Je suis en train d'écouter le "Aurigon Talo" de Rautavaara qui est effectivement splendide et que tu décris admirablement (difficile de faire mieux ! :) on entend presque l'oeuvre en lisant tes mots). C'est un opéra qui est digne des meilleurs opus de ce genre, je suis d'accord (j'ai pensé un peu parfois à Britten - autre grand Monsieur de l'opéra "tonal"), et c'est très peu sucré en fait (à part quelques mesures notamment au début... pas de quoi fouetter un chat...), comme quoi Schoenberg avait raison quand il prédisait qu'on pouvait écrire de fort belles choses dans un langage tonal (bon, je déforme un peu son propos pour l'adapter au sujet en cours) ;)

Je compte faire un petit papier dessus la semaine prochaine sans doute mais ce sera plus succinct et moins savant que toi ;)

13. Le dimanche 29 janvier 2006 à , par DavidLeMarrec

Très heureux que ça te plaise !

De toute façon, je vais régulièrement sur ton Carnet, même si je ne commente pas. Notamment un très très bel article sur Messiaen que je recommande chaleureusement à tous les lecteurs qui viendraient s'égarer par ici. Du même tonneau que le Debussy !

14. Le samedi 13 mai 2006 à , par pete shine

bonjour,

que pensez-vous des opéras de Philip Glass ?
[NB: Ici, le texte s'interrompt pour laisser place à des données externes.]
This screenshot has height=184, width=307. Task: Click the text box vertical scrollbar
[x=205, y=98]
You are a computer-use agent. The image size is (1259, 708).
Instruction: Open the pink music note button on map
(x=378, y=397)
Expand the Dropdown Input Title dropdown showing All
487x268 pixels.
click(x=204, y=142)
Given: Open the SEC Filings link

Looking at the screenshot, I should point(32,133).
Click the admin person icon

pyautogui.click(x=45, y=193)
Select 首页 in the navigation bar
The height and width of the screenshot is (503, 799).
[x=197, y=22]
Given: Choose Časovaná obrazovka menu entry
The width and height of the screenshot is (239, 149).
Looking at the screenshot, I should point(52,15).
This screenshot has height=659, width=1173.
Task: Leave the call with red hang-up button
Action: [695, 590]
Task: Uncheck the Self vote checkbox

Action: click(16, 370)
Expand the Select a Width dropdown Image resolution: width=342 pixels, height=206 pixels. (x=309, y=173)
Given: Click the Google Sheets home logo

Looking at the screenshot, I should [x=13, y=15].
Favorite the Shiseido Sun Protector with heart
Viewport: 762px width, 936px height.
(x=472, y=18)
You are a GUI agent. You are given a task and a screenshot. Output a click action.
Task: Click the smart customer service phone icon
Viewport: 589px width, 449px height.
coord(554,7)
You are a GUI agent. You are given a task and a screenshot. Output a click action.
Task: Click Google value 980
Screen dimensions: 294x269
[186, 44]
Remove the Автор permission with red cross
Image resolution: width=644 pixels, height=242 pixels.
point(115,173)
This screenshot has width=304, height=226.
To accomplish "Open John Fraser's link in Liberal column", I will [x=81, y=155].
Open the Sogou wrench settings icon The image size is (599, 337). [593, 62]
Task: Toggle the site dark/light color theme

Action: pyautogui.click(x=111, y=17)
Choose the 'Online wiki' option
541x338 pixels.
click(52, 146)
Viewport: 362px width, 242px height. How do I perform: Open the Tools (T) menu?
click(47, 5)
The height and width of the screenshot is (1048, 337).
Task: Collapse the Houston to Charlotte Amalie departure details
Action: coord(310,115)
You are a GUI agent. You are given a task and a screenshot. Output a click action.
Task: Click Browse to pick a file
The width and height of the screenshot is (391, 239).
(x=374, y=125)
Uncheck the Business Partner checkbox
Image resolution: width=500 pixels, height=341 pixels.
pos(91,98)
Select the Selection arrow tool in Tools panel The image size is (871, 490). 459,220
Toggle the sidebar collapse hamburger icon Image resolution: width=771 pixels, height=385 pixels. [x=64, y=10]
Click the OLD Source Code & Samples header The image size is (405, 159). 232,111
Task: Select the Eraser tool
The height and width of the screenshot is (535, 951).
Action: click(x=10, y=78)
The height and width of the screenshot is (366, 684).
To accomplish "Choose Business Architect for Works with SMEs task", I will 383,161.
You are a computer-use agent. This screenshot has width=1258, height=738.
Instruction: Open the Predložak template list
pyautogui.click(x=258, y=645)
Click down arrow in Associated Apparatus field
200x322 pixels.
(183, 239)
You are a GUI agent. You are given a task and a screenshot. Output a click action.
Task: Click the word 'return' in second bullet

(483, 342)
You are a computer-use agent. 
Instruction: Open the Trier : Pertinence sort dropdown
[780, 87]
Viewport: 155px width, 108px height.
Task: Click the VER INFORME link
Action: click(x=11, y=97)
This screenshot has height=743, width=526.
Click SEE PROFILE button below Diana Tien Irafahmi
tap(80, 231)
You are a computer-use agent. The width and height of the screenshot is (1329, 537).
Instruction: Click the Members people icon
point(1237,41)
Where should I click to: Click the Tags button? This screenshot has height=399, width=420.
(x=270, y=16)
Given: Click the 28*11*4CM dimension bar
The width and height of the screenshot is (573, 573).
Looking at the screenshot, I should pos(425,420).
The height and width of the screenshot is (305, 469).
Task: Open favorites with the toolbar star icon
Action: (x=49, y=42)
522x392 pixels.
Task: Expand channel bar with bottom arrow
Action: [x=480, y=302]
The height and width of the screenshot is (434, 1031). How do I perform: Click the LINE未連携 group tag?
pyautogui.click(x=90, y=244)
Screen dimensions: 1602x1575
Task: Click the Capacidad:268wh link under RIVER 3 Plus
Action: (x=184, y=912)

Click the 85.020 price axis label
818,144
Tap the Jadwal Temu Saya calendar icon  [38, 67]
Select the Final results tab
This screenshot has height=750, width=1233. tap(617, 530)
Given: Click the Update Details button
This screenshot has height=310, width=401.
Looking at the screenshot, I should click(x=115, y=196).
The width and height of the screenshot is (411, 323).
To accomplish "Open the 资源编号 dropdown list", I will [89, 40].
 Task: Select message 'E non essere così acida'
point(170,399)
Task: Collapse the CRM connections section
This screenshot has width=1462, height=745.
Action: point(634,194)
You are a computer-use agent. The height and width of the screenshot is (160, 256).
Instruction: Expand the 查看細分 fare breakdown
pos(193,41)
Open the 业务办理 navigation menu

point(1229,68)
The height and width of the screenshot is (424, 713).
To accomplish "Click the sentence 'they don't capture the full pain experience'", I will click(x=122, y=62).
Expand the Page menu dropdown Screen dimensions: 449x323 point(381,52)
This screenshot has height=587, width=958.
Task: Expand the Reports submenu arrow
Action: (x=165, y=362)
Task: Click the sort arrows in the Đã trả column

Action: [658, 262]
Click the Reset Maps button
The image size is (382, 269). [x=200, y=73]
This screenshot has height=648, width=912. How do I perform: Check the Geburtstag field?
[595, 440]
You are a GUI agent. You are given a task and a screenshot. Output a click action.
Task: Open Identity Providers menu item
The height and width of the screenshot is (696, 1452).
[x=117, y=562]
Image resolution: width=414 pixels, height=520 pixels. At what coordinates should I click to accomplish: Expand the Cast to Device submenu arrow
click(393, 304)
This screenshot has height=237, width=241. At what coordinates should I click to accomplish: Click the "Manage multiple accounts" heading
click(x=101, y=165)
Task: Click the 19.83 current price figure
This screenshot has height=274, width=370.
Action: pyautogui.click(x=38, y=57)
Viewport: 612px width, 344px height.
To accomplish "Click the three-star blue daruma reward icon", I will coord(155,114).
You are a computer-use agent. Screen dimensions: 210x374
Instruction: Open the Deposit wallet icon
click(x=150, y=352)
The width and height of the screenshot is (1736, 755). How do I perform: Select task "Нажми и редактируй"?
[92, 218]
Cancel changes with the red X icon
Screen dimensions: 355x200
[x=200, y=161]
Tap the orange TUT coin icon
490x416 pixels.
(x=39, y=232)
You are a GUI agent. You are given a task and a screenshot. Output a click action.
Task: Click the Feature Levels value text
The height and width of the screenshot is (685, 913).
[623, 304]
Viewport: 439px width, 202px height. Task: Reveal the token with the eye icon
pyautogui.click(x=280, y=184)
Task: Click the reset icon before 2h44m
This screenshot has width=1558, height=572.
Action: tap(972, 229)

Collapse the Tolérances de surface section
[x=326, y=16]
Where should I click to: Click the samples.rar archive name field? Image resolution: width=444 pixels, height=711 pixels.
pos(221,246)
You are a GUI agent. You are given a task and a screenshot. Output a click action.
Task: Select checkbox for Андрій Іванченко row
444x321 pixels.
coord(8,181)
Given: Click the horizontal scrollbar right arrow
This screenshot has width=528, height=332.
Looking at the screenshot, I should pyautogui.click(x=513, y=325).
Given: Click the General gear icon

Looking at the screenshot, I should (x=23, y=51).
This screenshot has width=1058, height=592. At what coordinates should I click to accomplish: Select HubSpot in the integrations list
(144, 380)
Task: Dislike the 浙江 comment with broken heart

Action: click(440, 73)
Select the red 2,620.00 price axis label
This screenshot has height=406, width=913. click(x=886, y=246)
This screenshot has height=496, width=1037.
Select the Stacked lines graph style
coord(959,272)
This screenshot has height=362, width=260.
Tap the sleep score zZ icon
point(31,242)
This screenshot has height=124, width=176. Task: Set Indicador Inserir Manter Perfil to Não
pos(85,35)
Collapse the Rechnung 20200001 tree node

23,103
15. Le samedi 13 mai 2006 à , par DavidLeMarrec - sur Philip Glass

Bonjour Pete,

C'est peut-être ce qu'il a écrit de mieux. Mais je ne suis pas du tout convaincu par l'écriture de Glass en général. En plus d'être minimaliste (ce qui n'est pas intégralement une tare), ses idées de départ sont très pauvres, et son orchestration inexistante.
Akhnaten, vraiment, dépasse le supportable en répétant à l'infini les mêmes cellules sans intérêt. Tout le drame est masqué par le procédé musical qui s'y exhibe.

Disons qu'il y a un côté New Age qui fait que ça doit pouvoir s'écouter, fort, avec des substances illicites. Mais de façon sobre, livret ou partition en main, c'est un véritable exploit.

Je m'explique le succès de Glass justement parce que sa musique est très accessible, et qu'elle a des échos dans la musique plus pop, ou qu'elle donne l'impression d'accéder à la difficile musique contemporaine, mais sans réclamer d'efforts pour comprendre comment cela fonctionne.

Glass est justement le symptôme de cette hypercomplexification du monde musical : au lieu d'en choisir un au hasard, et de s'acharner pour finalement se rendre compte qu'il ne plaît pas, on choisira un compositeur, comme Glass, qui soit directement intelligible, une bouée au milieu de l'Océan.
Il n'empêche que sa musique est, de toutes celles que j'ai écoutées, l'une de celles qui ont le moins d'intérêt (ex-aequo avec le Chevalier de Saint-George).


J'imagine que si vous me posiez la question, vous devez avoir quelque intérêt pour Philip Glass ; j'ai tâché de vous répondre très sincèrement.
Incontestablement, il a trouvé un public, et ce n'est pas à moi de juger si c'est pour de bonnes raisons ou non. Simplement, je constate que la démarche n'est pas la même ; la musique de Glass s'inscrit dans un paradigme de réception qui est plutôt de l'ordre du physique, du transiel, comme la techno, par exemple. Bien que les compositeurs contemporains intègrent généralement cette composante, ils demeurent dans une forme d'écriture qui est plus à penser.

Voilà pour mon avis.

16. Le mercredi 8 novembre 2006 à , par gael :: site

Bonsoir
Réflexions interessantes que je tiens à pondérer :
Les artistes lyriques sont, au contraire, ravis de pouvoir chanter de nouvelles pièces, opera, oratorio ou mélodie. Encore faut-il que le compositeur tienne compte de l'instrument utilisé. Vous parlez d'intervales difficiles, Strauss est un spécialiste de ce type d'écriture, Ravel en est un autre, pourtant c'est un plaisir que de chanter ces deux compositeur.
Vous parler de partitions ou de livret en main lors d'un opera. Que venez vous faire dans un théatre si c'est pour lire ? Autant écouter un cd, non ?
N'oublions pas que l'opera est un spectacle vivant, il peut faire réflechir et enrichir une réflexion, mais il est aussi la pour divertir, émouvoir, surprendre. C'est la vocation première de la musique que de toucher les coeurs.
Rajoutons à cela que l'opera est un genre moribond en France, mais extrèmement vivant dans d'autre pays, en Norvège ou en Finlande par exemple où les créations sont légions.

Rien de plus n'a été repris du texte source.